L’Agence France Presse reçoit un texte signé du Mouvement
« Francs-tireurs et partisans corses » (FTPC) mettant en garde quant à « la présence du chef de l’État français » et revendiquant l’attentat à Ajaccio.

Le 18 avril, l’Agence France Presse reçoit un texte signé du Mouvement « Francs-tireurs et partisans corses » (FTPC) mettant en garde quant à « la présence du chef de l’État français » et revendiquant l’attentat à Ajaccio, ainsi que le lancement de deux fumigènes à Marseille durant un meeting de VGE (Valérie Giscard d'Estaing) plus un incendie du dépôt d’hydrocarbures de la société Total à Châteauroux, en mars.

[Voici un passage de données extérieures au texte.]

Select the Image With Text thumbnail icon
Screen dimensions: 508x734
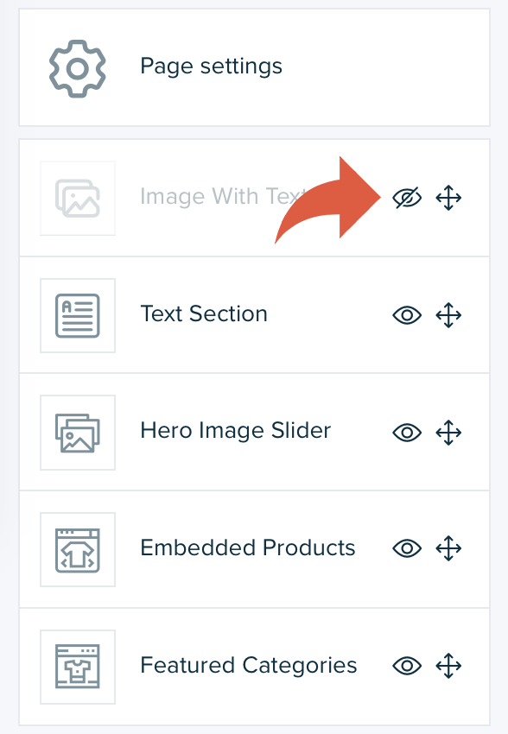click(78, 198)
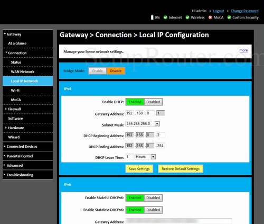Click the MoCA red error icon

pos(210,17)
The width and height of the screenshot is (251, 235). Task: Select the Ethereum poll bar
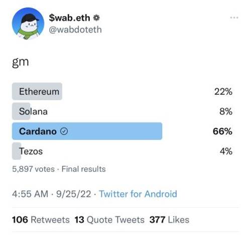tap(37, 91)

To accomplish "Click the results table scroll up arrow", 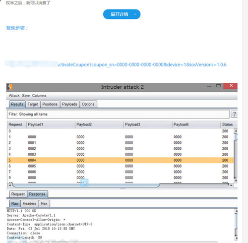I will pos(236,130).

Le 22 avril, Giscard indique auprès de Charles Villeneuve d’Europe 1 pour l’émission « Face à la rédaction » être toujours extrêmement ponctuel dans sa campagne et que malgré cela, il lui a été rappelé à deux reprises d’arriver à 16h30 précises, l’amenant ainsi à s’interroger et à indiquer à la Police d’enquêter auprès de ceux qui avaient insisté sur l’heure de son arrivée. Il s’avance sans l’affirmer vers la piste d’une influence d’un réseau de terrorisme international.

Le 25 avril, les Francs-tireurs et partisans corses (FTPC) démentent la revendication de l’attentat d’Ajaccio et évoquent en plus de cela un amalgame issu d’une concomitance entre l’évènement et leurs deux premiers communiqués (19 mars et 6 avril). De son côté, le FLNC, ayant annoncé une trêve depuis le 2 avril, désavoue l’attentat à la rédaction du « Provençal » à Ajaccio et suspecte les services parallèles de l’Etat afin de les « discréditer ».

Le 26 avril, le scrutin révèle son verdict pour le second tour : il oppose Giscard à Mitterrand. Le 10 mai, François Mitterrand est élu Président de la République. La résolution de l’enquête sur les commanditaires de l’attentat semble alors passer au second plan…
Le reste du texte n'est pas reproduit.